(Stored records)
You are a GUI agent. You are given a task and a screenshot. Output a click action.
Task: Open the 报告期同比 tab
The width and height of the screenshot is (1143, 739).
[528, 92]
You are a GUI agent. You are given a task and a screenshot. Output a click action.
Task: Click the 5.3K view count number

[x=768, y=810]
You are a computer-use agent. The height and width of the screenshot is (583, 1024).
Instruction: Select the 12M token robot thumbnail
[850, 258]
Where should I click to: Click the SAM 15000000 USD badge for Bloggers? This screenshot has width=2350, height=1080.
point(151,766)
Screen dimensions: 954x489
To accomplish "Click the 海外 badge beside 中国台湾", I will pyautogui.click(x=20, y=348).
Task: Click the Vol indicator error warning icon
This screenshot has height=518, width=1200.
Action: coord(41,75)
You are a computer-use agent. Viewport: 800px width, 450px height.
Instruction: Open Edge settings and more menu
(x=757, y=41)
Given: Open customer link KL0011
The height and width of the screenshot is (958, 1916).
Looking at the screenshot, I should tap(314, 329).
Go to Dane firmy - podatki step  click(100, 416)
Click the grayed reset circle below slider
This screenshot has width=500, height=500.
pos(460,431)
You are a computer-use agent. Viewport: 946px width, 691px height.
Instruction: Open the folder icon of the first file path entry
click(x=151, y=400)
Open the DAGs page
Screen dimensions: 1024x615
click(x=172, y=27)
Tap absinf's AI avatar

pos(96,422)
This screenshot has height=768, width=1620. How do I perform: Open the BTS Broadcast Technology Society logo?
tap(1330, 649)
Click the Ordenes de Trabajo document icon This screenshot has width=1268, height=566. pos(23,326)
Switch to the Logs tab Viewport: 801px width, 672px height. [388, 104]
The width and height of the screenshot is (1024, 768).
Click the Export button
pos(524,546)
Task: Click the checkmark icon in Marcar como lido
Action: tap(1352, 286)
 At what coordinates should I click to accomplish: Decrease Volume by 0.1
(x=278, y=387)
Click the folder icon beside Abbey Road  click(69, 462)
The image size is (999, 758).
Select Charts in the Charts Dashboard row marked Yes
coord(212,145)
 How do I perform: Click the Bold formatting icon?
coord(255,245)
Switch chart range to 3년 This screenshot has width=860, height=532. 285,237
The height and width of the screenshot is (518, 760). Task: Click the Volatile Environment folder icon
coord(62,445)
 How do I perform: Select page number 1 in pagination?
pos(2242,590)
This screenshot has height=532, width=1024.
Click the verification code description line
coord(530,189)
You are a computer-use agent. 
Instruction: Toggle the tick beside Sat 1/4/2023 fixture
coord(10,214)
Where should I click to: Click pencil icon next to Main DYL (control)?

[ACTIVITY]: Look through the data above for the word "agent". Report each line where it occurs.

[SOLUTION FOR THIS PROBLEM]:
You are a GUI agent. You are given a task and a screenshot. Output a click action.
You are a GUI agent. You are given a task and a screenshot. Output a click action.
You are a computer-use agent. The height and width of the screenshot is (583, 1024).
You are a computer-use agent. Viewport: 800px width, 450px height.
You are a computer-use agent. Viewport: 946px width, 691px height.
You are a computer-use agent. 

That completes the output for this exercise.